§ What to do:
What the task requires is each entry, restated exactly.

§ Source information:

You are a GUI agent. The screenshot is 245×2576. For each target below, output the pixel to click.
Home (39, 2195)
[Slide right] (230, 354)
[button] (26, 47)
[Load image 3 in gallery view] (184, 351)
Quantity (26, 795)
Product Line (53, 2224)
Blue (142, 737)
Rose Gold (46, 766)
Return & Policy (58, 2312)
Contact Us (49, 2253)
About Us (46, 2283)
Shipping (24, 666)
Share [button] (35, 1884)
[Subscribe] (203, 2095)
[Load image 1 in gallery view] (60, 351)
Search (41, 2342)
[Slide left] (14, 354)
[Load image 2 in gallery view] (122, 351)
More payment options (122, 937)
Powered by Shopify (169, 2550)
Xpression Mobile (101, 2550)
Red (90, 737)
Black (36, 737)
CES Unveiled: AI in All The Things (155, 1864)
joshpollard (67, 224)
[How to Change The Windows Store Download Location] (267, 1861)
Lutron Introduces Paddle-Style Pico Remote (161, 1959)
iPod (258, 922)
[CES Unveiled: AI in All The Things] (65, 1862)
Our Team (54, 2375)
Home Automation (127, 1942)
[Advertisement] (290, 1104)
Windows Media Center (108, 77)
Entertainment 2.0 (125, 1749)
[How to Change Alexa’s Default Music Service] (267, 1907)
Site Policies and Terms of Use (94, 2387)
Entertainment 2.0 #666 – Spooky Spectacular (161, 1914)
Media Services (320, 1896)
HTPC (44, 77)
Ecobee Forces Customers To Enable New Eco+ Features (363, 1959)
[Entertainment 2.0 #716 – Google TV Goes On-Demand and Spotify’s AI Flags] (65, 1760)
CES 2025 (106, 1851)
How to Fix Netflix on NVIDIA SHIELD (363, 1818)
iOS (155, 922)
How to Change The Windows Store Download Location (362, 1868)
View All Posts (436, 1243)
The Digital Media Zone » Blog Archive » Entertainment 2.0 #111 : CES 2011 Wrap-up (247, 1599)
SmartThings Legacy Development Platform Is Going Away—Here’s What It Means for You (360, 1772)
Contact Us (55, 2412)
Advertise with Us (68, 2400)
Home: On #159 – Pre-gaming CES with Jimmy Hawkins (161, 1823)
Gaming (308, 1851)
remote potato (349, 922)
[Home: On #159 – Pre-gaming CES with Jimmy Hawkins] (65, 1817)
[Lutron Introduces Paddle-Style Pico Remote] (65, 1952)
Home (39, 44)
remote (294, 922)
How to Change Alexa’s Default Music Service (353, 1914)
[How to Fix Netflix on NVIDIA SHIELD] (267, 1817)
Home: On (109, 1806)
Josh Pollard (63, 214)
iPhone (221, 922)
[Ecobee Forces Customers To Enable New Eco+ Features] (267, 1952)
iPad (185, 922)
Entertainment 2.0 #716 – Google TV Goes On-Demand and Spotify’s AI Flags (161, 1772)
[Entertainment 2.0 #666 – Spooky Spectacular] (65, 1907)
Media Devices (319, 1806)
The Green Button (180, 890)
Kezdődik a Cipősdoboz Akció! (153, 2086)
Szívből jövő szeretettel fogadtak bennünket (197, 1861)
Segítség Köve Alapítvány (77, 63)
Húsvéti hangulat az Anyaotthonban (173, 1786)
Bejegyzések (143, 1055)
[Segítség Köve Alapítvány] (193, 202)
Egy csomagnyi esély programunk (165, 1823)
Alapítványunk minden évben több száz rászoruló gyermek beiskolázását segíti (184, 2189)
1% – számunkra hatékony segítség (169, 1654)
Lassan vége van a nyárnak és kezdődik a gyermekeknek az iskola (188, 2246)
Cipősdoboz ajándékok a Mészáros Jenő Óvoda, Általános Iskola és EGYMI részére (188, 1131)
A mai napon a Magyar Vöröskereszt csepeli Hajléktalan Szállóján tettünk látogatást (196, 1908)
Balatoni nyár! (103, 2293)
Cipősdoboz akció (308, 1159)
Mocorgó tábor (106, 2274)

§ Output:
You are a GUI agent. The screenshot is 245×2576. For each target below, output the pixel to click.
Home (39, 2195)
[Slide right] (230, 354)
[button] (26, 47)
[Load image 3 in gallery view] (184, 351)
Quantity (26, 795)
Product Line (53, 2224)
Blue (142, 737)
Rose Gold (46, 766)
Return & Policy (58, 2312)
Contact Us (49, 2253)
About Us (46, 2283)
Shipping (24, 666)
Share [button] (35, 1884)
[Subscribe] (203, 2095)
[Load image 1 in gallery view] (60, 351)
Search (41, 2342)
[Slide left] (14, 354)
[Load image 2 in gallery view] (122, 351)
More payment options (122, 937)
Powered by Shopify (169, 2550)
Xpression Mobile (101, 2550)
Red (90, 737)
Black (36, 737)
CES Unveiled: AI in All The Things (155, 1864)
joshpollard (67, 224)
[How to Change The Windows Store Download Location] (267, 1861)
Lutron Introduces Paddle-Style Pico Remote (161, 1959)
iPod (258, 922)
[CES Unveiled: AI in All The Things] (65, 1862)
Our Team (54, 2375)
Home Automation (127, 1942)
[Advertisement] (290, 1104)
Windows Media Center (108, 77)
Entertainment 2.0 (125, 1749)
[How to Change Alexa’s Default Music Service] (267, 1907)
Site Policies and Terms of Use (94, 2387)
Entertainment 2.0 #666 – Spooky Spectacular (161, 1914)
Media Services (320, 1896)
HTPC (44, 77)
Ecobee Forces Customers To Enable New Eco+ Features (363, 1959)
[Entertainment 2.0 #716 – Google TV Goes On-Demand and Spotify’s AI Flags] (65, 1760)
CES 2025 (106, 1851)
How to Fix Netflix on NVIDIA SHIELD (363, 1818)
iOS (155, 922)
How to Change The Windows Store Download Location (362, 1868)
View All Posts (436, 1243)
The Digital Media Zone » Blog Archive » Entertainment 2.0 #111 : CES 2011 Wrap-up (247, 1599)
SmartThings Legacy Development Platform Is Going Away—Here’s What It Means for You (360, 1772)
Contact Us (55, 2412)
Advertise with Us (68, 2400)
Home: On #159 – Pre-gaming CES with Jimmy Hawkins (161, 1823)
Gaming (308, 1851)
remote potato (349, 922)
[Home: On #159 – Pre-gaming CES with Jimmy Hawkins] (65, 1817)
[Lutron Introduces Paddle-Style Pico Remote] (65, 1952)
Home (39, 44)
remote (294, 922)
How to Change Alexa’s Default Music Service (353, 1914)
[How to Fix Netflix on NVIDIA SHIELD] (267, 1817)
Home: On (109, 1806)
Josh Pollard (63, 214)
iPhone (221, 922)
[Ecobee Forces Customers To Enable New Eco+ Features] (267, 1952)
iPad (185, 922)
Entertainment 2.0 #716 – Google TV Goes On-Demand and Spotify’s AI Flags (161, 1772)
[Entertainment 2.0 #666 – Spooky Spectacular] (65, 1907)
Media Devices (319, 1806)
The Green Button (180, 890)
Kezdődik a Cipősdoboz Akció! (153, 2086)
Szívből jövő szeretettel fogadtak bennünket (197, 1861)
Segítség Köve Alapítvány (77, 63)
Húsvéti hangulat az Anyaotthonban (173, 1786)
Bejegyzések (143, 1055)
[Segítség Köve Alapítvány] (193, 202)
Egy csomagnyi esély programunk (165, 1823)
Alapítványunk minden évben több száz rászoruló gyermek beiskolázását segíti (184, 2189)
1% – számunkra hatékony segítség (169, 1654)
Lassan vége van a nyárnak és kezdődik a gyermekeknek az iskola (188, 2246)
Cipősdoboz ajándékok a Mészáros Jenő Óvoda, Általános Iskola és EGYMI részére (188, 1131)
A mai napon a Magyar Vöröskereszt csepeli Hajléktalan Szállóján tettünk látogatást (196, 1908)
Balatoni nyár! (103, 2293)
Cipősdoboz akció (308, 1159)
Mocorgó tábor (106, 2274)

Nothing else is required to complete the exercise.